Hudson era, secondo le testimonianze raccolte, un “gladiatore del sesso” che dava continuamente feste al “Castello”, la sua villa di L.A. diventata uno spazio sicuro per la comunità gay che lavorava nell’industria del cinema. La maggior parte della vicenda pubblica di Hudson in quanto omosessuale ruota attorno alla sua morte, che occupa il terzo atto del film, quello in cui Hudson viene definito “un attivista riluttante”. Ma il tuffo nella vita passata di Hudson ci permette di scoprire che l’attore era sempre stato un omosessuale piuttosto libero e disinvolto. E qui viene la parte che vuole “correggere” l’immagine di Hudson che conosciamo.
Vediamo scorrere sullo schermo le sue relazioni sentimentali, le vacanze fra soli maschi, le amicizie in cui si condivideva “la comune desolazione di questa vita da nascondere”. Lo scrittore Armistead Maupin, che ebbe un flirt con Hudson proprio quando il suo Tales of the City (da noi uscito come I racconti di San Francisco, ndt) stava diventando un caso letterario, dice di aver provato a convincere la star di McMillan e signora a fare coming out: secondo lui, più che una morte professionale sarebbe stata una liberazione personale. Sulla prima parte di questa affermazione potremmo discutere, ma sulla seconda certamente no.
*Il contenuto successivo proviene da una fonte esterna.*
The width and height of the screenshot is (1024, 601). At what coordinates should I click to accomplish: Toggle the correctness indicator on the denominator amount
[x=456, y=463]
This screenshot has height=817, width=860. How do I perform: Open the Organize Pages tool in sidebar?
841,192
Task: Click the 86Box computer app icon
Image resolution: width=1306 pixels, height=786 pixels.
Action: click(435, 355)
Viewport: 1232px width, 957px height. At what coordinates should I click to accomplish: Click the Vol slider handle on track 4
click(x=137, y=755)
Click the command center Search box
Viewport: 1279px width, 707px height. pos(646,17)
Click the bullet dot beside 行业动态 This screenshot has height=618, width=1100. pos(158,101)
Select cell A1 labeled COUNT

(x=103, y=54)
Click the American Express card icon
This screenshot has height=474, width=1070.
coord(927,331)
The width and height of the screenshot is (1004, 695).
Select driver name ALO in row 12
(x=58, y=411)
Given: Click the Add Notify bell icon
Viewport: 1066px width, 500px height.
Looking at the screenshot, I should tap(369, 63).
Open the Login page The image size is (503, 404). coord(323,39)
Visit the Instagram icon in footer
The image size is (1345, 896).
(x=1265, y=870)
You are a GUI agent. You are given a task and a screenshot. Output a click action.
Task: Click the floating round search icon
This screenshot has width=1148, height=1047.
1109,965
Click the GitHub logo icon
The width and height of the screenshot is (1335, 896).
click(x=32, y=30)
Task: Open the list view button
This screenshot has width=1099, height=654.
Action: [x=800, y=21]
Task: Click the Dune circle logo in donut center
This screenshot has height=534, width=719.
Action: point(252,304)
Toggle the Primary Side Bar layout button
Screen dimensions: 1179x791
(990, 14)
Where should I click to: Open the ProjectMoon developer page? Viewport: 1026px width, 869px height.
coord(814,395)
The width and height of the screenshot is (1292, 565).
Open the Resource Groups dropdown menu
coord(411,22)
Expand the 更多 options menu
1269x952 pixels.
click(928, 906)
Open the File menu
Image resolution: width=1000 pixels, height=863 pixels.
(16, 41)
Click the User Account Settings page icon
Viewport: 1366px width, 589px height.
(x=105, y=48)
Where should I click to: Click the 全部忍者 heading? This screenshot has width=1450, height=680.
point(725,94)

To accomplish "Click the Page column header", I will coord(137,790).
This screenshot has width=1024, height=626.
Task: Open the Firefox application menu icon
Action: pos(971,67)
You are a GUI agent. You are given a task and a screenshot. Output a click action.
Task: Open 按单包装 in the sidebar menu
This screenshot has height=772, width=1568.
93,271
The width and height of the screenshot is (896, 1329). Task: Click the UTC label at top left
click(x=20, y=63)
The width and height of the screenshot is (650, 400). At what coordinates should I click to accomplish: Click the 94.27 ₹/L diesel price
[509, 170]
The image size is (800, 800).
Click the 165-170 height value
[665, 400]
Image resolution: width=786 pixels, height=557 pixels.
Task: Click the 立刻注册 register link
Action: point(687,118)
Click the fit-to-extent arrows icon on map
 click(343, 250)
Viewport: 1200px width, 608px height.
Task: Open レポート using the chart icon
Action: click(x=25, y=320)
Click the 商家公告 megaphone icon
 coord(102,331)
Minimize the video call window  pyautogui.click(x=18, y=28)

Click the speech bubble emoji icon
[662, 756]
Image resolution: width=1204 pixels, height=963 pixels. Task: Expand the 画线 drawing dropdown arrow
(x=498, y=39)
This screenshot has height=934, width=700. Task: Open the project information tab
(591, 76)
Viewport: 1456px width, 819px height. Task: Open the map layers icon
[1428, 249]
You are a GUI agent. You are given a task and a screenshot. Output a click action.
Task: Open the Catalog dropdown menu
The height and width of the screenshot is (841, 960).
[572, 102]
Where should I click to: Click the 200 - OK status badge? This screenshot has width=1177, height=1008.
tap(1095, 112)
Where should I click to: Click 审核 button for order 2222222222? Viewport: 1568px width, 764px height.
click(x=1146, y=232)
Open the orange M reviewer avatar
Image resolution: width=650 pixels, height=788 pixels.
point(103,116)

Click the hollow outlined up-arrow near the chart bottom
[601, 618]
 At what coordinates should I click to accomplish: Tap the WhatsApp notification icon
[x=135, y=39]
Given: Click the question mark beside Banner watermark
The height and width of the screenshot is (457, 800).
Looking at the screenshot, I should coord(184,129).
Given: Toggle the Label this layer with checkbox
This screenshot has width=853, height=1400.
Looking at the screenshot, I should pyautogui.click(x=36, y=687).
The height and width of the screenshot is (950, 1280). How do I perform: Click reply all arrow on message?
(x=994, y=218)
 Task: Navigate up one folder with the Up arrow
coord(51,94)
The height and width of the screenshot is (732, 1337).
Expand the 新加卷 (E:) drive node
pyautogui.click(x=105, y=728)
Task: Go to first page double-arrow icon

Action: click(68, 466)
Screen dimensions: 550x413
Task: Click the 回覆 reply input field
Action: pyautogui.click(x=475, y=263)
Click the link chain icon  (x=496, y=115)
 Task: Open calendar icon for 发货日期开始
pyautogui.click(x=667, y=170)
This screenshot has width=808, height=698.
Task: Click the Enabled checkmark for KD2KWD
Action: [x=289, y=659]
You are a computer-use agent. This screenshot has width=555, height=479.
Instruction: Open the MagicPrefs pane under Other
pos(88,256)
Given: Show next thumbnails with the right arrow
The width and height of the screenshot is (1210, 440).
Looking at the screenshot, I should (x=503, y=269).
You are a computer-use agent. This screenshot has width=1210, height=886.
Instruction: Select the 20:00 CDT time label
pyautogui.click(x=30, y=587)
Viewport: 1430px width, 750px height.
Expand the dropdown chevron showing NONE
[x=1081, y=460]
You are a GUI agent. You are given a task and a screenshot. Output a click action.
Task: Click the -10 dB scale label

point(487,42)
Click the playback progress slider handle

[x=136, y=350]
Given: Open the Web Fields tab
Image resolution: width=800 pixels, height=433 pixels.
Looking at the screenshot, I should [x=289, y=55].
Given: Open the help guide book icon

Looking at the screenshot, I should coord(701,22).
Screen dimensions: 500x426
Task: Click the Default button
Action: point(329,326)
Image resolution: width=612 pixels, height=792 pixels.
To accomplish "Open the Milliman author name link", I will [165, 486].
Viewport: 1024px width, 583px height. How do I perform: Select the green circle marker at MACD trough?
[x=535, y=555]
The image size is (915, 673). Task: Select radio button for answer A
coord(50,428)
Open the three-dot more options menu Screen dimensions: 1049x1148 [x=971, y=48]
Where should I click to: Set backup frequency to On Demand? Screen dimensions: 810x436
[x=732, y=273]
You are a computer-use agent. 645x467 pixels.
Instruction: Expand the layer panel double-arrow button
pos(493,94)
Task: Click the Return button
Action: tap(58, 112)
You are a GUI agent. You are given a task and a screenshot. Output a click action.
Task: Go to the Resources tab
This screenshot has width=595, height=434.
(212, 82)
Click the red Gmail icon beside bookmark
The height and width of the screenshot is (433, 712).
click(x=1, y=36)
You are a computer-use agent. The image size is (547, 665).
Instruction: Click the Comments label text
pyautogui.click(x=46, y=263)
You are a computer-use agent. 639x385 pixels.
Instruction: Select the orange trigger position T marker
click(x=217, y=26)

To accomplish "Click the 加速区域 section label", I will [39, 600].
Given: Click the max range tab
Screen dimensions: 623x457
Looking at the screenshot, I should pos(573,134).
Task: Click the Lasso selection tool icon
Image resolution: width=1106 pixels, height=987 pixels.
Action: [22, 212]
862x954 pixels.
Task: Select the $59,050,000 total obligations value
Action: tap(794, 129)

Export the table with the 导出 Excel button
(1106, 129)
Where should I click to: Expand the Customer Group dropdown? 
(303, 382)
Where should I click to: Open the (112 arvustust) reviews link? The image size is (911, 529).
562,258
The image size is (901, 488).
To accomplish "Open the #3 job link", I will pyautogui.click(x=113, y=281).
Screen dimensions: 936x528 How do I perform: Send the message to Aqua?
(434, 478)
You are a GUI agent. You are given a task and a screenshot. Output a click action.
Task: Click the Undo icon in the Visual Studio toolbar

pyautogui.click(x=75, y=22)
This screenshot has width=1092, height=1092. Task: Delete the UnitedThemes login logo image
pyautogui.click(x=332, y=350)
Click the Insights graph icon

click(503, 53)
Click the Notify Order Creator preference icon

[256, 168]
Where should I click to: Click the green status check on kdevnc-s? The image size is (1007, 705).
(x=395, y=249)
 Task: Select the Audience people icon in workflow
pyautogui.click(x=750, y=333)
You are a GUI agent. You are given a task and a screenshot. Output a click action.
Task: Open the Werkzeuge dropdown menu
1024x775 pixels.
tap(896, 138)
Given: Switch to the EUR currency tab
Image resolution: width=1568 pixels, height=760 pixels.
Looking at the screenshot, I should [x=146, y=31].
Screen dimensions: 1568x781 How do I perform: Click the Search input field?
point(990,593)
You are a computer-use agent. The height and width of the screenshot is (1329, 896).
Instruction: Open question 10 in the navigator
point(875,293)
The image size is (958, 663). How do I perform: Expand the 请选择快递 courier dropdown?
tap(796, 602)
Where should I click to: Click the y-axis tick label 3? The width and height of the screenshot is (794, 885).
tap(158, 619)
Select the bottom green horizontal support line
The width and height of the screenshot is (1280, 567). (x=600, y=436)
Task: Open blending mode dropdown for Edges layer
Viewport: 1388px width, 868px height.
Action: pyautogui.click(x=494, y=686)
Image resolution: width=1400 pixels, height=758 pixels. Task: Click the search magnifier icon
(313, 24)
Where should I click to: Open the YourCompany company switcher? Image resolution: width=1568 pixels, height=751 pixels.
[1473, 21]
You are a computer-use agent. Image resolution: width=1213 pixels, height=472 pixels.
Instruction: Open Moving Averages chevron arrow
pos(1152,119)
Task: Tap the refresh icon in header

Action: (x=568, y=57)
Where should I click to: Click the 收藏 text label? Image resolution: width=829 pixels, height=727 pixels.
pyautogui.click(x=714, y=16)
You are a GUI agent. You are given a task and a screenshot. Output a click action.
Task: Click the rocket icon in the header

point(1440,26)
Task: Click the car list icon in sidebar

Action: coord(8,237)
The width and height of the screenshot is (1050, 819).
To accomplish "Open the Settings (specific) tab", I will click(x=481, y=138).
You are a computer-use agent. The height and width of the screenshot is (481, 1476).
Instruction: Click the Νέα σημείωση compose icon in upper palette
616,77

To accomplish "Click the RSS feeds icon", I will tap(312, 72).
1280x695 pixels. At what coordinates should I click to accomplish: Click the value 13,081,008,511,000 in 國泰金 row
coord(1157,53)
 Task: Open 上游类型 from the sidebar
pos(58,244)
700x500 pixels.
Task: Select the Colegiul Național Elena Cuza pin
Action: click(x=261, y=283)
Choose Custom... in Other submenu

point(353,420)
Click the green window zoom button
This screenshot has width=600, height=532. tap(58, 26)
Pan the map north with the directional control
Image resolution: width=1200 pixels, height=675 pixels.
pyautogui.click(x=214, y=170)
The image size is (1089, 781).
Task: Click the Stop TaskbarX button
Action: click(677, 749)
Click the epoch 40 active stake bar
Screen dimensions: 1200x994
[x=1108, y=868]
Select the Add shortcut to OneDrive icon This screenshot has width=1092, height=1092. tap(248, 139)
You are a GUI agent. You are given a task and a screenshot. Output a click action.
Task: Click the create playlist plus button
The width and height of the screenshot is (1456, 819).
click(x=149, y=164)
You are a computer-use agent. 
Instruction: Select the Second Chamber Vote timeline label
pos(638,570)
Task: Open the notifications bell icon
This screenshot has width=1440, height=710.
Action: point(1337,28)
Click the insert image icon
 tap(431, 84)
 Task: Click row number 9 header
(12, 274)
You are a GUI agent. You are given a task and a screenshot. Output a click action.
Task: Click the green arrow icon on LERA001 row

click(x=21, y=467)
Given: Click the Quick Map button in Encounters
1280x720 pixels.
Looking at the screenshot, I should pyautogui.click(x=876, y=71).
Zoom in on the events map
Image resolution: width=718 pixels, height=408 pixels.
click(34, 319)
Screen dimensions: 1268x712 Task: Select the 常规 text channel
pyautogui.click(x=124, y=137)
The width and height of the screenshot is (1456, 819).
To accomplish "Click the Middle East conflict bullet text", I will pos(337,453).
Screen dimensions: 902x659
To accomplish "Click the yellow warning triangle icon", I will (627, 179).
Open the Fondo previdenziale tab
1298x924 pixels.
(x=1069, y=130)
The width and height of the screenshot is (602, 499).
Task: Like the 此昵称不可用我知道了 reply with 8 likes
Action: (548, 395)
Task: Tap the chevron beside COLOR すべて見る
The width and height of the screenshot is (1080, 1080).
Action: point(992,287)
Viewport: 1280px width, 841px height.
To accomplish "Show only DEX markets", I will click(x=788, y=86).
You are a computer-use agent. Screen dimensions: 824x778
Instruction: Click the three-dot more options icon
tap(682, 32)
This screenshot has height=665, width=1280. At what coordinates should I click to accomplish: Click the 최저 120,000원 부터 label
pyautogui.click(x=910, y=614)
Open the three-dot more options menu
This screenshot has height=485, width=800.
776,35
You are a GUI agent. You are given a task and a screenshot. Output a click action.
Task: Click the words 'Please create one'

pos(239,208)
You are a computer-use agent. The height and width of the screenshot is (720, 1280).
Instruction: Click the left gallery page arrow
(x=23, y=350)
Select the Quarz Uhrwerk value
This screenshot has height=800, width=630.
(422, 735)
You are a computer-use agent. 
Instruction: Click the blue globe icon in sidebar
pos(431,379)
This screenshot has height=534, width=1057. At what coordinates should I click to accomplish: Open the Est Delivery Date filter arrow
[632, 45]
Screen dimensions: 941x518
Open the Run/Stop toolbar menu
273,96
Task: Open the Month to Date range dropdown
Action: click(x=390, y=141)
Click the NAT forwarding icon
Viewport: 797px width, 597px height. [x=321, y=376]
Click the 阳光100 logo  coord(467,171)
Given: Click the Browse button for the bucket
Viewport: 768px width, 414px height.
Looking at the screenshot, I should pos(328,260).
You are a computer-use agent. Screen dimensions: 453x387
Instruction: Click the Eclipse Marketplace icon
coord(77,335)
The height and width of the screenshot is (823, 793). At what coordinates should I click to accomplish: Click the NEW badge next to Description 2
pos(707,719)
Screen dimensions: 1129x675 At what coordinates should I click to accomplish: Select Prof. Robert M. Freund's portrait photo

Hudson sentiva il bisogno di essere visto come il simbolo e la sintesi dell’eterosessualità, e per questo è diventato il mentore di altri attori gay costretti a nascondersi. Ma anche se era costretto a condurre un’esistenza doppia, era tutto sommato felice di quella metà di vita che doveva tenere lontana dai riflettori. Anche se in questo film non ci sono rivelazioni sensazionali, c’è tantissimo materiale che farà felici gli appassionati di gossip. Per fare un esempio: i talenti prodigiosi – in tutti i sensi… – di Hudson sono confermati da vari aneddoti a riguardo. E ancora: il divo che consentì a Il gigante di diventare una pietra miliare del cinema americano e che recitò in tutte quelle famosissime commedie romantiche accanto a Doris Day è anche quello che pagava gli uomini per andare a letto con lui.
È meglio guardare a All That Heaven Allowed non tanto come a un documentario su Rock Hudson, ma come a una cronaca sul sistema di sotterfugi a cui Hollywood costringeva chi preferiva la compagnia del proprio sesso. Hudson fu obbligato ad apparire in pubblico con molte colleghe, e addirittura costretto a sposare Phyllis Gates. Una semplice foto che lo ritraeva in un bar in compagnia di un uomo veniva immediatamente fatta sparire dal suo manager. Rotocalchi come Confidential si chiedevano se attori come Hudson facevano cose che il pubblico avrebbe disapprovato; e Wilson allora diede in pasto agli sciacalli da tabloid un altro cliente, Tab Hunter, per allontanarli dalla “pista” che li portava a Hudson.
Come moltissimi altri colleghi, Hudson ha dovuto pagare un prezzo carissimo, per continuare a giocare la sua partita. Hollywood lo permetteva. E, con esso, tutta l’America.